Goal of the exercise:
The required answer is an exact copy of the records below, without pictures.

▬▬▬▬▬▬

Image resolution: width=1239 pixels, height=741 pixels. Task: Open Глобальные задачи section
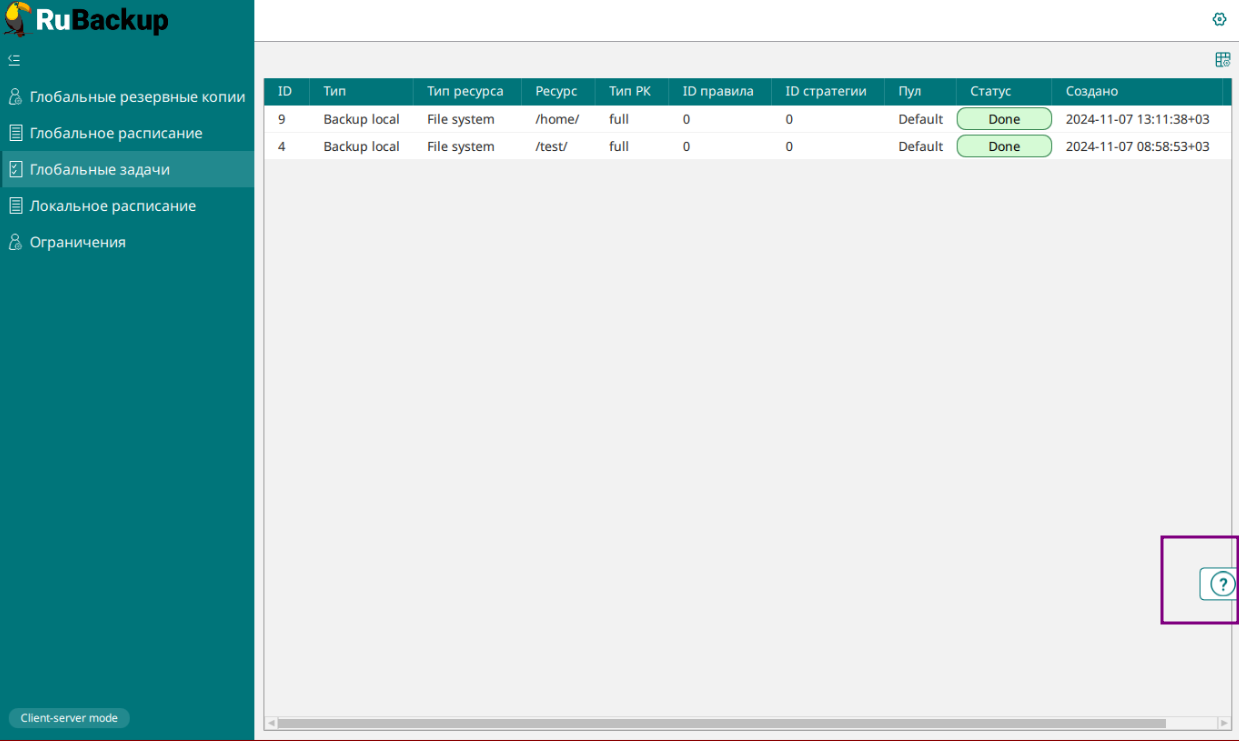pyautogui.click(x=100, y=170)
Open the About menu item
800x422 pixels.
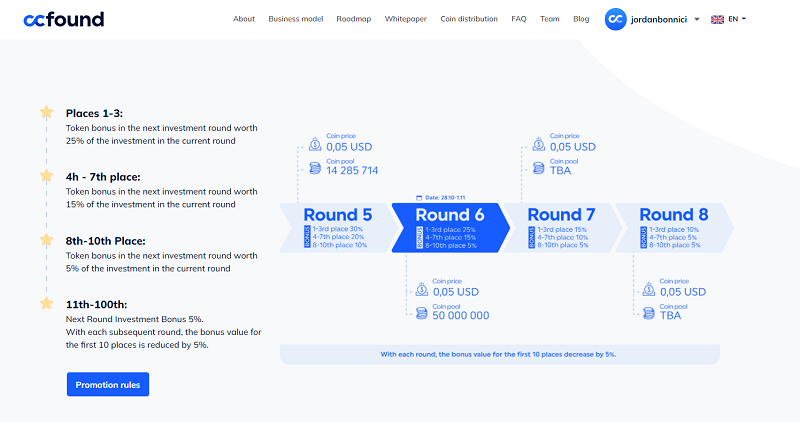(244, 19)
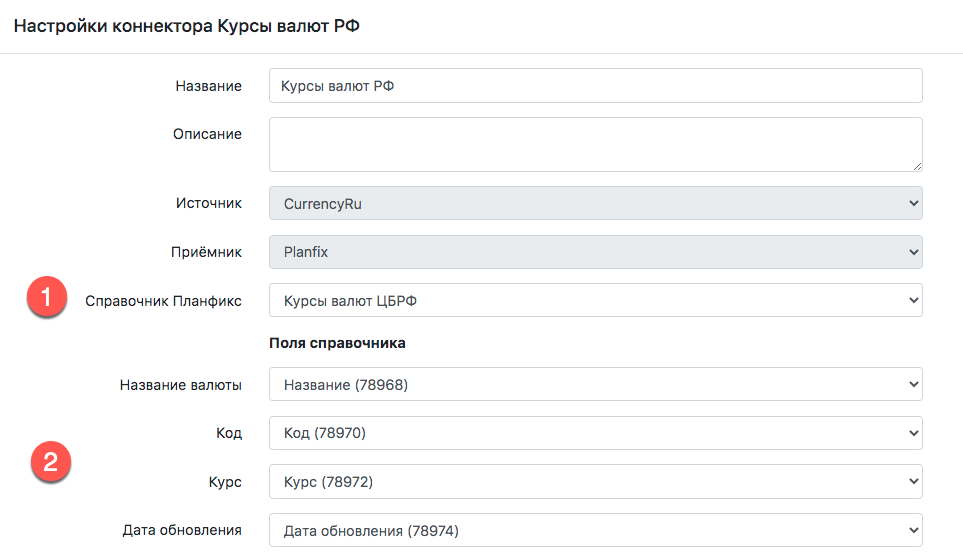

▬▬▬▬▬▬

Output of the task:
Image resolution: width=1239 pixels, height=741 pixels. Task: Open Глобальные задачи section
pyautogui.click(x=100, y=170)
Open the About menu item
800x422 pixels.
(244, 19)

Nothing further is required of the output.